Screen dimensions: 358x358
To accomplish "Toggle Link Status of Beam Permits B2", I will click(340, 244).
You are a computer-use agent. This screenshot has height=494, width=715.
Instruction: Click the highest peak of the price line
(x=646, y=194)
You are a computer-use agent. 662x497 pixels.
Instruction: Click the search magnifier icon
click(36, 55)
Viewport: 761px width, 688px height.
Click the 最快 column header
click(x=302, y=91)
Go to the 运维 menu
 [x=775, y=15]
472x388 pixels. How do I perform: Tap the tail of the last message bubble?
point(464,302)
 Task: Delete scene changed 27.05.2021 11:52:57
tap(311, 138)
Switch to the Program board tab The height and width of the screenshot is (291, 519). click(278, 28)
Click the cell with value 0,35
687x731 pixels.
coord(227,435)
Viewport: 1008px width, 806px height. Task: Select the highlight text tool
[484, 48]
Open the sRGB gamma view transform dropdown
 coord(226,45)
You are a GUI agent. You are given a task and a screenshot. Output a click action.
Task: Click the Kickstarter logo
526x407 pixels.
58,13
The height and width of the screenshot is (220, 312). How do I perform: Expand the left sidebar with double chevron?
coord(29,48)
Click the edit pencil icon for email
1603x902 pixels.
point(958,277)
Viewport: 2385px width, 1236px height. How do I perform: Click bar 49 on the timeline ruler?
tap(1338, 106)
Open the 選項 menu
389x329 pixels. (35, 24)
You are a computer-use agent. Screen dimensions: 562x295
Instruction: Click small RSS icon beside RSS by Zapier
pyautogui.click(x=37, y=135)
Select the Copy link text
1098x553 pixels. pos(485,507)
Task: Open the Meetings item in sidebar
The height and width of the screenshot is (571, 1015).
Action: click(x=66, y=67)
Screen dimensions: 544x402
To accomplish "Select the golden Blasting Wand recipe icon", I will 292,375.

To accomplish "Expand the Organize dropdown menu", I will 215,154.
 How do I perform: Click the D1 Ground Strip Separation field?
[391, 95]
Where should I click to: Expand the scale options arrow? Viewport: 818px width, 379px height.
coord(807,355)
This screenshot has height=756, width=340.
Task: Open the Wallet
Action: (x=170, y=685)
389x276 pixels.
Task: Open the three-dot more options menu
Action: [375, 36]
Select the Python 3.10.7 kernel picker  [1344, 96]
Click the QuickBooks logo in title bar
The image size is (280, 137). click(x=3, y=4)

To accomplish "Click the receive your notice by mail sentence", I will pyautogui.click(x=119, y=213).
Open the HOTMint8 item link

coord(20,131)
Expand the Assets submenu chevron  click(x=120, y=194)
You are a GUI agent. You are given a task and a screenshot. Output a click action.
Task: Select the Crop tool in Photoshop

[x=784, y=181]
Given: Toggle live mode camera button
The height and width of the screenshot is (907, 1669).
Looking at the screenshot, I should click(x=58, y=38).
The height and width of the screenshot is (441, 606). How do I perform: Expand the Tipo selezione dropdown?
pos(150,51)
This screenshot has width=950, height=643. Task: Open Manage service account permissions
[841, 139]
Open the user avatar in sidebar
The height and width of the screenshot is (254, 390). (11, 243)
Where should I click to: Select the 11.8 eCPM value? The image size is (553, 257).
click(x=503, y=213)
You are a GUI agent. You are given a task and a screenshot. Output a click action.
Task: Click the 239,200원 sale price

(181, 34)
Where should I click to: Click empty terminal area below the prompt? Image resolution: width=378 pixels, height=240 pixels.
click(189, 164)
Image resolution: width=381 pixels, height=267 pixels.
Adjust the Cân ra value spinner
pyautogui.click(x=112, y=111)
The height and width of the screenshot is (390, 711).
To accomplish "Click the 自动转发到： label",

Exercise aim: Return all of the data above verbatim, line for line.

Answer below:
Screen dimensions: 358x358
To accomplish "Toggle Link Status of Beam Permits B2", I will click(340, 244).
You are a computer-use agent. This screenshot has height=494, width=715.
Instruction: Click the highest peak of the price line
(x=646, y=194)
You are a computer-use agent. 662x497 pixels.
Instruction: Click the search magnifier icon
click(36, 55)
Viewport: 761px width, 688px height.
Click the 最快 column header
click(x=302, y=91)
Go to the 运维 menu
 [x=775, y=15]
472x388 pixels. How do I perform: Tap the tail of the last message bubble?
point(464,302)
 Task: Delete scene changed 27.05.2021 11:52:57
tap(311, 138)
Switch to the Program board tab The height and width of the screenshot is (291, 519). click(278, 28)
Click the cell with value 0,35
687x731 pixels.
coord(227,435)
Viewport: 1008px width, 806px height. Task: Select the highlight text tool
[484, 48]
Open the sRGB gamma view transform dropdown
 coord(226,45)
You are a GUI agent. You are given a task and a screenshot. Output a click action.
Task: Click the Kickstarter logo
526x407 pixels.
58,13
The height and width of the screenshot is (220, 312). How do I perform: Expand the left sidebar with double chevron?
coord(29,48)
Click the edit pencil icon for email
1603x902 pixels.
point(958,277)
Viewport: 2385px width, 1236px height. How do I perform: Click bar 49 on the timeline ruler?
tap(1338, 106)
Open the 選項 menu
389x329 pixels. (35, 24)
You are a computer-use agent. Screen dimensions: 562x295
Instruction: Click small RSS icon beside RSS by Zapier
pyautogui.click(x=37, y=135)
Select the Copy link text
1098x553 pixels. pos(485,507)
Task: Open the Meetings item in sidebar
The height and width of the screenshot is (571, 1015).
Action: click(x=66, y=67)
Screen dimensions: 544x402
To accomplish "Select the golden Blasting Wand recipe icon", I will 292,375.

To accomplish "Expand the Organize dropdown menu", I will 215,154.
 How do I perform: Click the D1 Ground Strip Separation field?
[391, 95]
Where should I click to: Expand the scale options arrow? Viewport: 818px width, 379px height.
coord(807,355)
This screenshot has height=756, width=340.
Task: Open the Wallet
Action: (x=170, y=685)
389x276 pixels.
Task: Open the three-dot more options menu
Action: [375, 36]
Select the Python 3.10.7 kernel picker  [1344, 96]
Click the QuickBooks logo in title bar
The image size is (280, 137). click(x=3, y=4)

To accomplish "Click the receive your notice by mail sentence", I will pyautogui.click(x=119, y=213).
Open the HOTMint8 item link

coord(20,131)
Expand the Assets submenu chevron  click(x=120, y=194)
You are a GUI agent. You are given a task and a screenshot. Output a click action.
Task: Select the Crop tool in Photoshop

[x=784, y=181]
Given: Toggle live mode camera button
The height and width of the screenshot is (907, 1669).
Looking at the screenshot, I should click(x=58, y=38).
The height and width of the screenshot is (441, 606). How do I perform: Expand the Tipo selezione dropdown?
pos(150,51)
This screenshot has width=950, height=643. Task: Open Manage service account permissions
[841, 139]
Open the user avatar in sidebar
The height and width of the screenshot is (254, 390). (11, 243)
Where should I click to: Select the 11.8 eCPM value? The image size is (553, 257).
click(x=503, y=213)
You are a GUI agent. You are given a task and a screenshot. Output a click action.
Task: Click the 239,200원 sale price

(181, 34)
Where should I click to: Click empty terminal area below the prompt? Image resolution: width=378 pixels, height=240 pixels.
click(189, 164)
Image resolution: width=381 pixels, height=267 pixels.
Adjust the Cân ra value spinner
pyautogui.click(x=112, y=111)
The height and width of the screenshot is (390, 711).
To accomplish "Click the 自动转发到： label",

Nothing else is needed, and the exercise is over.